WORKING DATA Block Start

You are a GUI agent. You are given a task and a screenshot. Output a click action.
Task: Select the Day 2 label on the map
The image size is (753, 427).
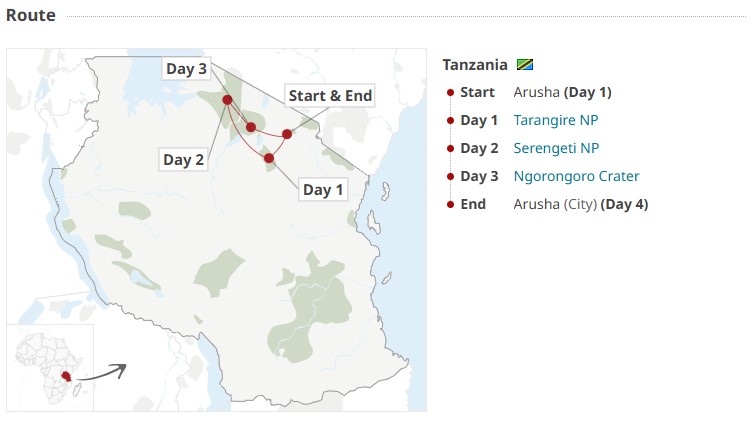[x=184, y=160]
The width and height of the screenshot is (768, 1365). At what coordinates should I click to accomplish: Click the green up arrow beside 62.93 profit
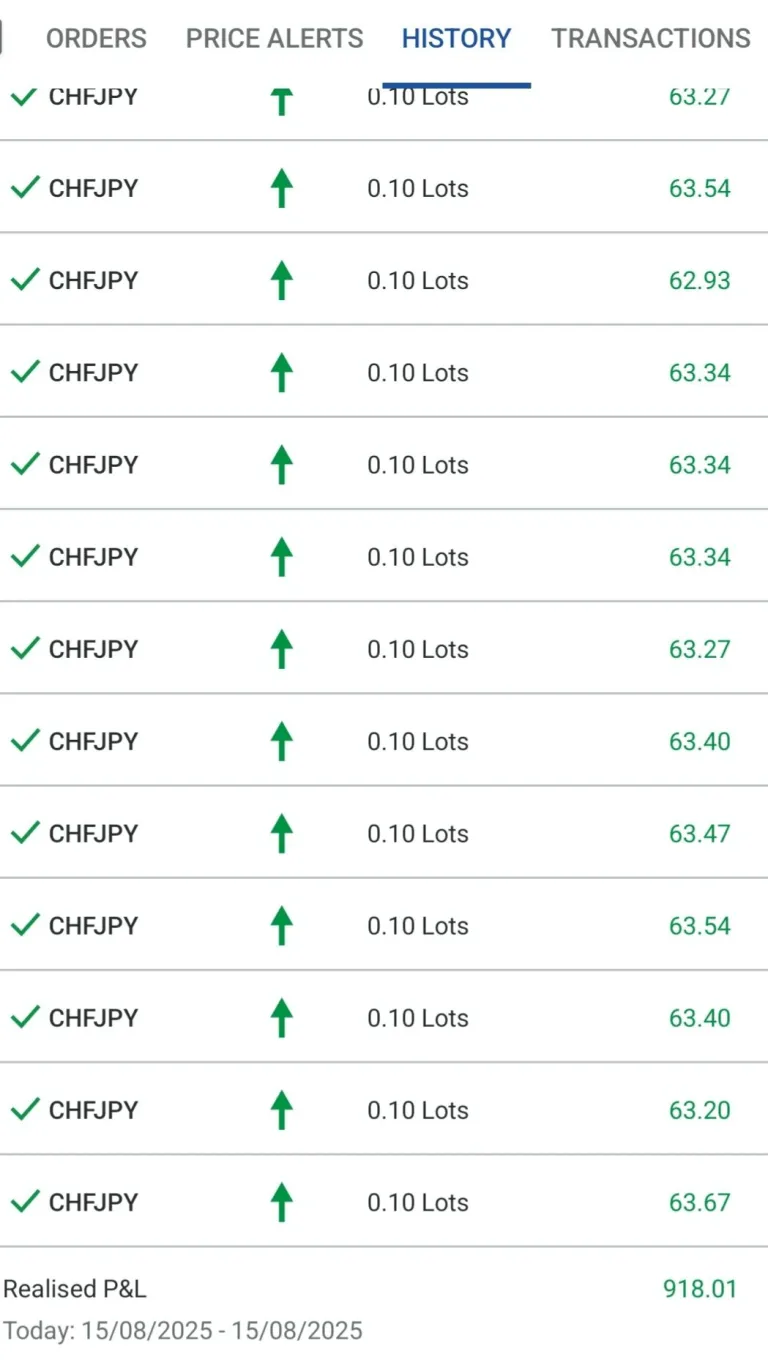point(281,280)
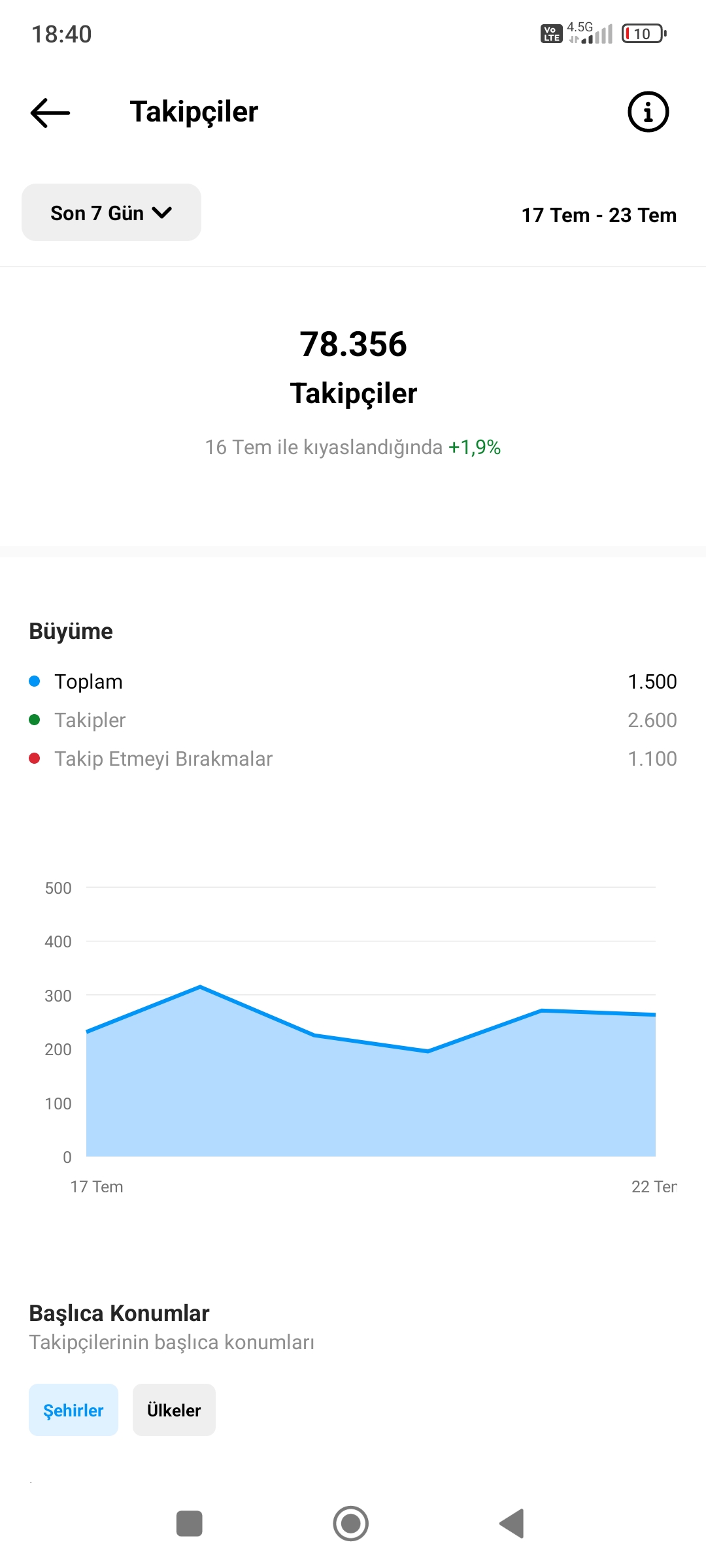Tap Android home circle button
This screenshot has height=1568, width=706.
tap(351, 1524)

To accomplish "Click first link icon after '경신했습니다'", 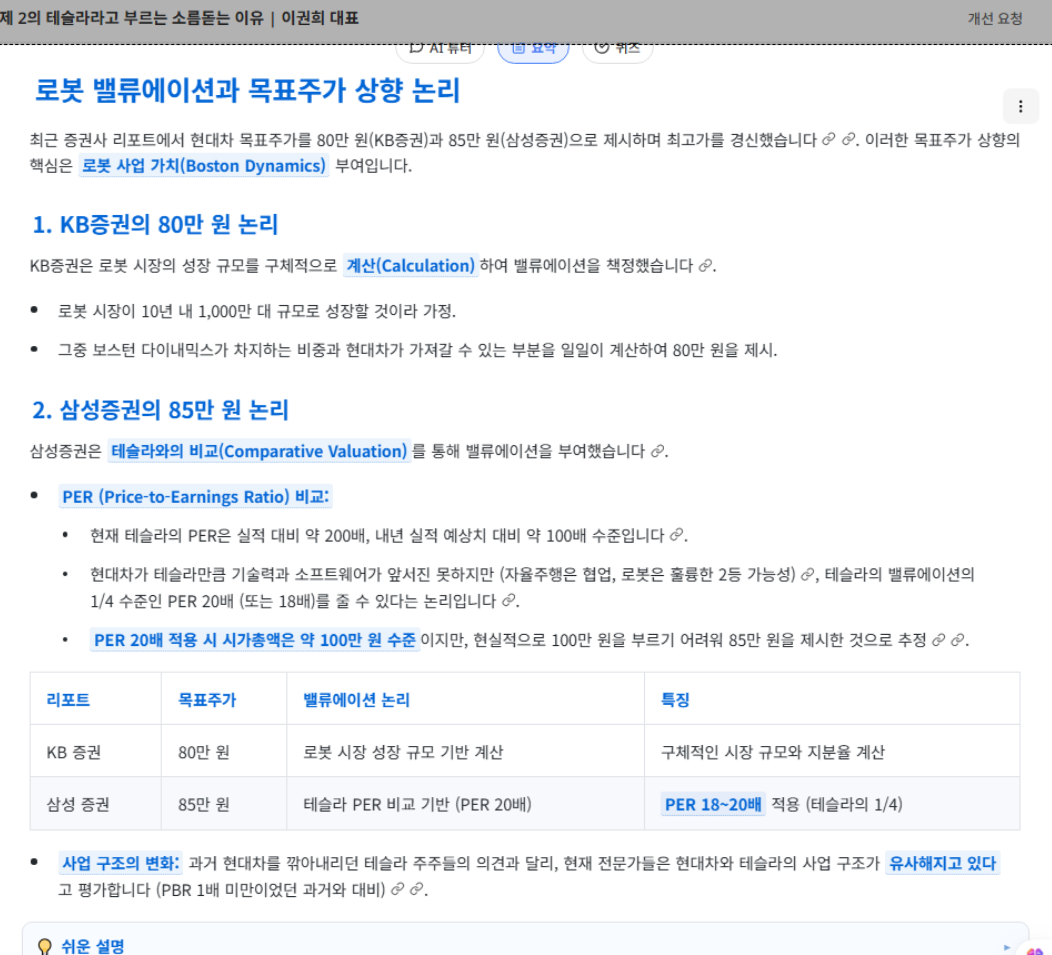I will [828, 140].
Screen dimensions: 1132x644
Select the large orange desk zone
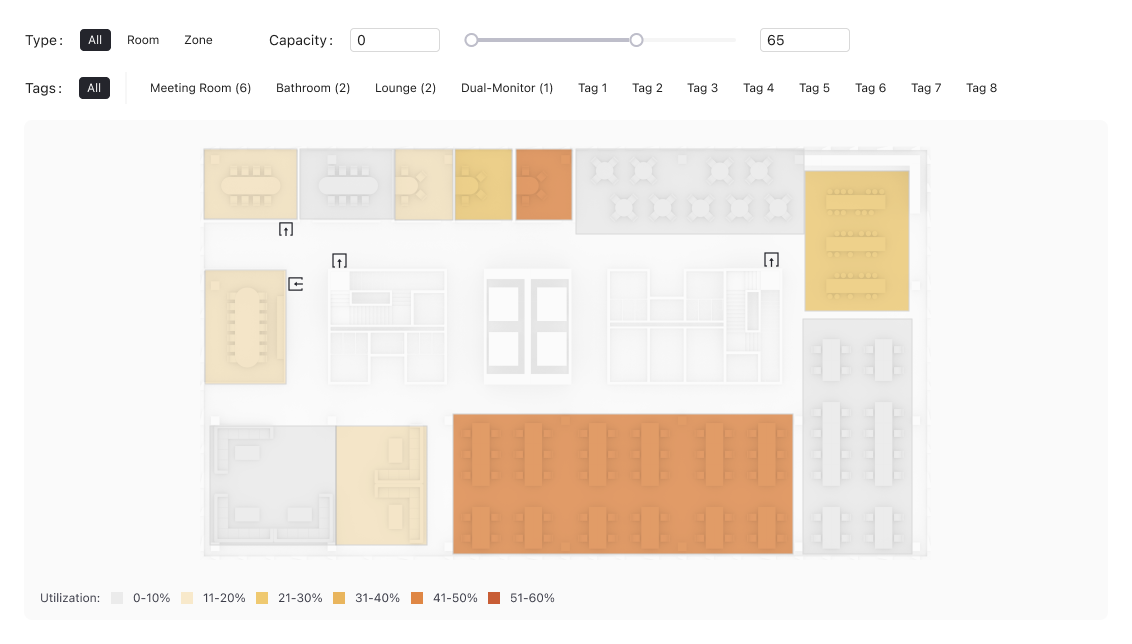click(x=622, y=483)
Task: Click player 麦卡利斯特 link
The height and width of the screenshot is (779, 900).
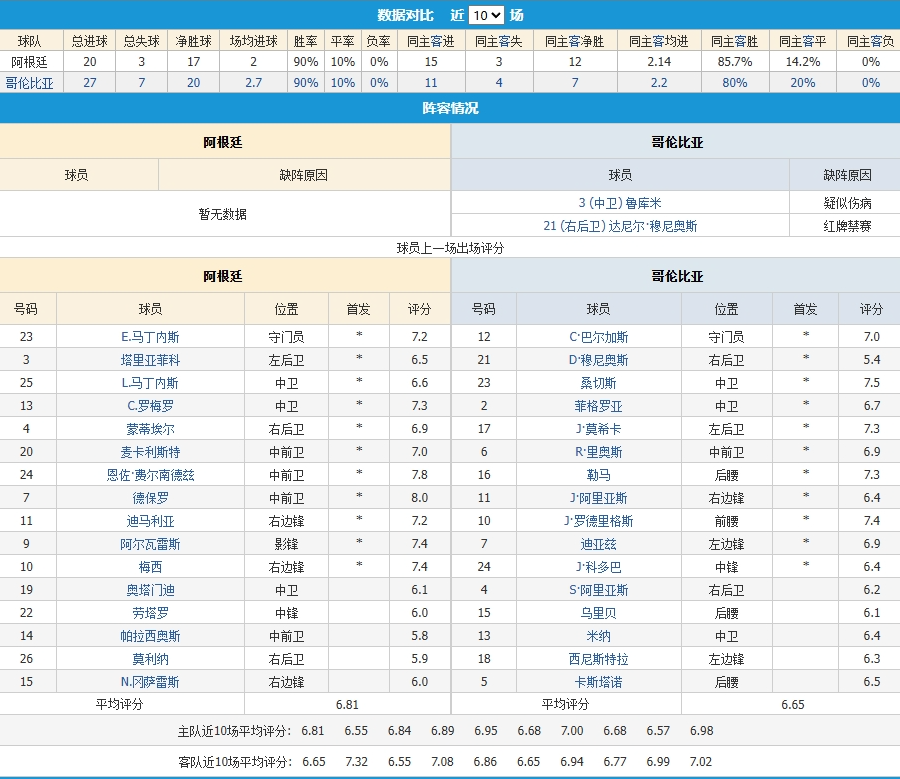Action: (x=150, y=452)
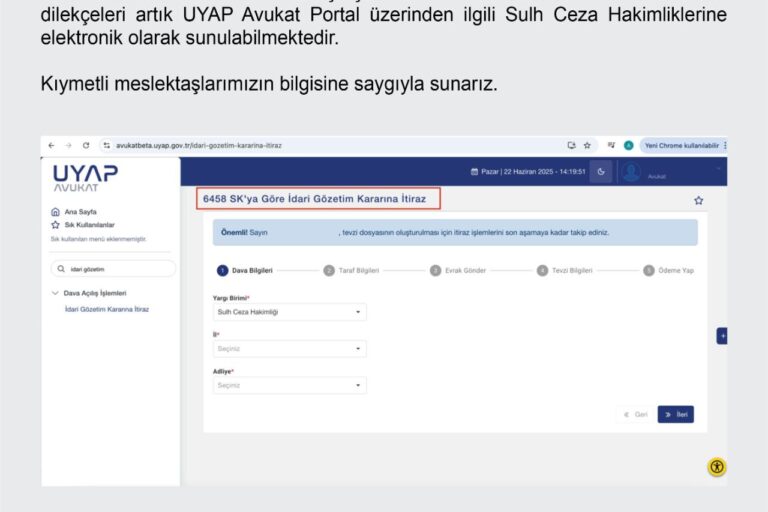
Task: Open Sık Kullanılanlar in the sidebar
Action: (88, 225)
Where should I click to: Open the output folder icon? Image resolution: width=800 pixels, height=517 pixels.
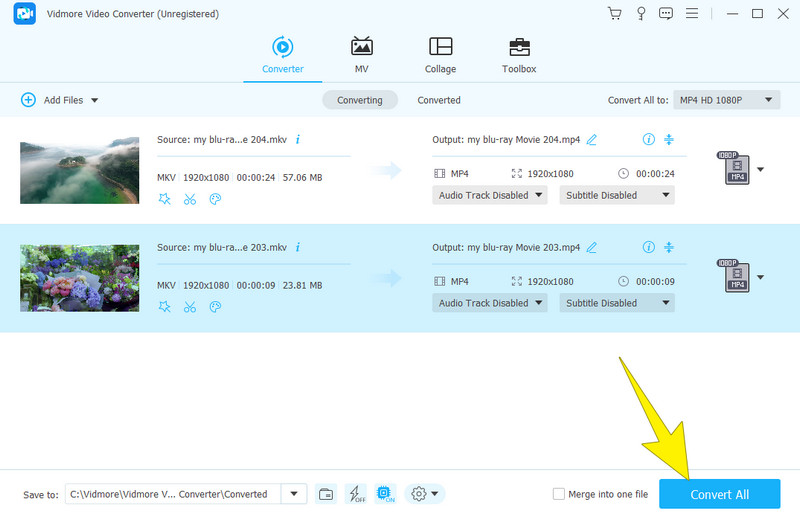pyautogui.click(x=326, y=494)
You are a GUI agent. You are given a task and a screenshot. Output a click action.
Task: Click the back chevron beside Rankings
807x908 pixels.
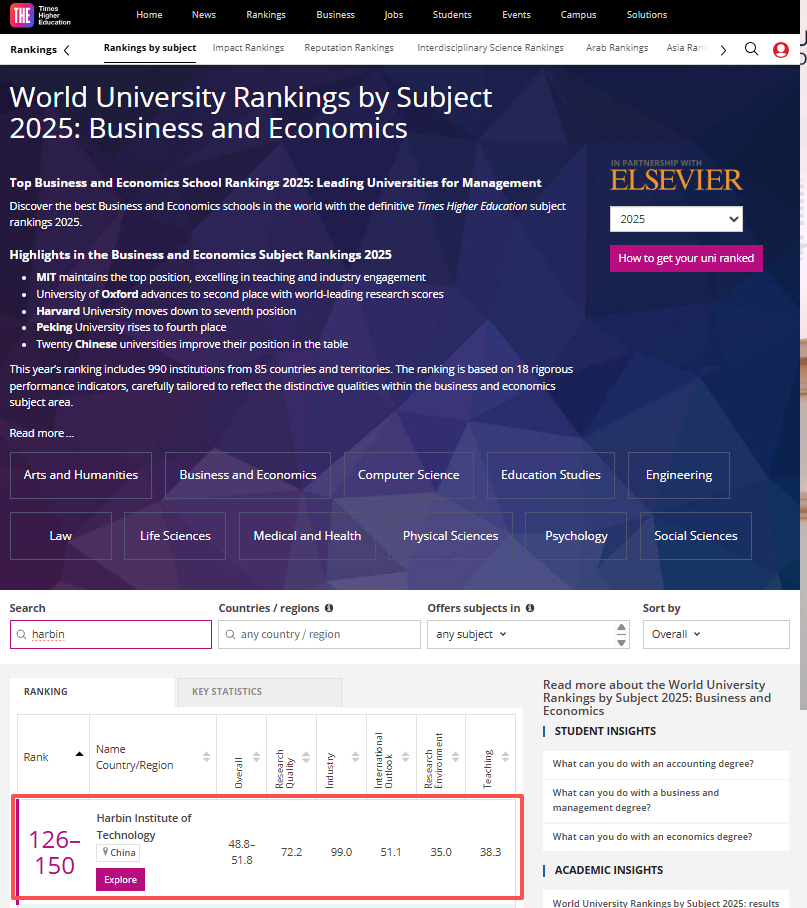(66, 50)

WORKING DATA Block End

TASK TO COMPLETE:
What the answer needs is every line from the one with "Task: Click the back chevron beside Rankings" through the last line of the data, reproduced word for word and with pictures omitted.

ANSWER BOX:
Task: Click the back chevron beside Rankings
807x908 pixels.
(66, 50)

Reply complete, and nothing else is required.